Заходил посочувствовать Попсуйшапка.


— С трамвая встал на Новом рынке, мне надо было где Фотиади дом или дальше проехать. Горюете, Петр Авксентьевич? Вы еще счастливый, с одной женой жили, а я пятерых похоронил. Тут вот где толкучка на Покровке, мне один сказал: «Хочу вас соединить. Она еще не старая, чистенькая, была когда-то модисткой». «Нет,— говорю,— ничего не будет. И не затрудняйтесь». Думаю про себя: какие теперь могут быть секреты с посторонней женщиной? Вижу, он ее в сторону отводит, на меня показывает и разговаривает. Нет!

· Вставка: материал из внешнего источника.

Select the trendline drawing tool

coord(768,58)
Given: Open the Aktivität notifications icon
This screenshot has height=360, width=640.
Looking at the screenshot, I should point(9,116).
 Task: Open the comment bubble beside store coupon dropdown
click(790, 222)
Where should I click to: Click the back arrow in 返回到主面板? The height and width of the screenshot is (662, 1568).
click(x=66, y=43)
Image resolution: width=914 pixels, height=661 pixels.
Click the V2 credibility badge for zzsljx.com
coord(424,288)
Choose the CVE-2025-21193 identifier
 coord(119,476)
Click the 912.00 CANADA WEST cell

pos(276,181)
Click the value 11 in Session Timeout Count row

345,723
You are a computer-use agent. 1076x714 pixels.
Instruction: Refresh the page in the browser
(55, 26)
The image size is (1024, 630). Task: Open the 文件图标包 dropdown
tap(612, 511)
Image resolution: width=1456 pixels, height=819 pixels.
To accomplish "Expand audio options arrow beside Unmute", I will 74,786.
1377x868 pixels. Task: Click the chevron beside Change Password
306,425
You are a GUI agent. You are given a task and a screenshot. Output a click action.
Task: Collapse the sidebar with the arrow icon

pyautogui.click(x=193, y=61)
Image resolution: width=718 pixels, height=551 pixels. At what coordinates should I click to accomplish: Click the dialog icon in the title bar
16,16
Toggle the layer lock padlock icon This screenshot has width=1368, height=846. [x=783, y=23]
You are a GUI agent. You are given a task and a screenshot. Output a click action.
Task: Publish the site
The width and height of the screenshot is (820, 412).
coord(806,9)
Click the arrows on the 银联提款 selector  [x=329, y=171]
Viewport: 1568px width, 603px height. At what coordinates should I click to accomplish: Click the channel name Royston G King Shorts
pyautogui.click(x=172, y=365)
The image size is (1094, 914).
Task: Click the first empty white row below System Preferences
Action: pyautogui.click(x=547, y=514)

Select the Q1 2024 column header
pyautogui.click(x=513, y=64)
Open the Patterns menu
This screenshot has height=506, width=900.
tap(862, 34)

— Наши невесты, Василий Афанасьевич, еще в люльке.


— Но жалею, Петр Авксентьевич, что последняя моя жена выбрала мне хозяйку, а я не послушался. Завещала мне: «Ты не живи один, когда я помру, ни одного дня. Сейчас же женись. Я тебе выбрала невесту».— «Катя,— говорю,— где ж ты выбрала невесту, здесь или в Васюринской?» — «В Васюринской».— «Кого?» — «Ивановну. И не живи ни одного дня. Сейчас же езжай и женись. А там или она продаст свой дом да до тебя перейдет, а скорей всего ты до нее перейдешь. У нее готовый дом». А я не послушал и не выполнил ее последнюю волю. Вот так укусил бы себя за локоть, что продал свой дом.


— Да, это вам не повезло,— пять жен.


— Пять. Нужно было и найти и похоронить всех.


— Примем коньячку по стопочке?


— Если поддержать, то с удовольствием. Говорил Баграт в обжорке: после рюмочки шустовского коньяка всякий танец хорош.


— Знаете, я всю жизнь пил только коньяк. Со времен петербургских. Если меня угощали вином, водкой, я весь вечер пил воду. Нальем полнее обычного.


— Шустовский коньяк рекламировали в газетах стихами. «Разумно дни я коротаю и провожу весь век свой так, и винам всем предпочитаю я чудный шустовский коньяк». Я любил в обжорку к Баграту ходить. Сальничек стоил копейка штука. И хлеба дадут кусочек, и подливочки, покушаю как следует. Вы ж помните, сальник из бараньего гусачка, в баранью сеточку замотанный и прожаренный в своем жирку. Петрушечка там и зеленый лучок, и горький душистый перец. Пять копеек рюмка  водки, восемь-десять копеек чайный стакан. Ну, тогда из чайного стакана никто не пил.


Все у них повторялось, но они безвольно слушали друг друга. Что требовать от старого ума?


— Последняя моя жена была замечательная хозяйка. Она приготовит и соус синенький с барашкой — все хорошо. И обращение было очень вежливое. Прожил и не крикнул.


— Хоть бы Бурсак приехал! — стонал Толстопят.


— Бурсак? Какой? А-ах, племянник той Бурсачки. Ну ясно.


— Жду его, жду. Когда приезжают из Парижа наши казаки, прошу: «Зайдите к Бурсаку, расскажите ему, как я живу. Почему он редко пишет?» С покойницей часто говорили о нем. Сидим дома или гуляем по городу, обязательно вспомним: где он сейчас, Дементий Павлович? В кафе, в Доме инвалида? Она мечтала, когда он приедет, повести нас в ресторан «Центральный»...


— ...На месте гостиницы «Большая Московская». Что же, Петр Авксентьевич. Разве песней успокоиться: «Как бы можно, братцы, жить начать сначала». Дамский портной Рожков пел эту песню. А все равно, Петр Авксентьевич, надо стараться пожить в добром здравии и благополучии. Мне жизнь никогда не надоест. Я бы еще в Болгарию поехал, там кума моего брата, и в Анапе хотелось бы проведать дрогаля, не виделись с тридцатого года. Пойду сейчас дочитаю газеты. Там сегодня пишут — в Америке устроили покушение на наше представительство. Сколько Россия терпела и терпит!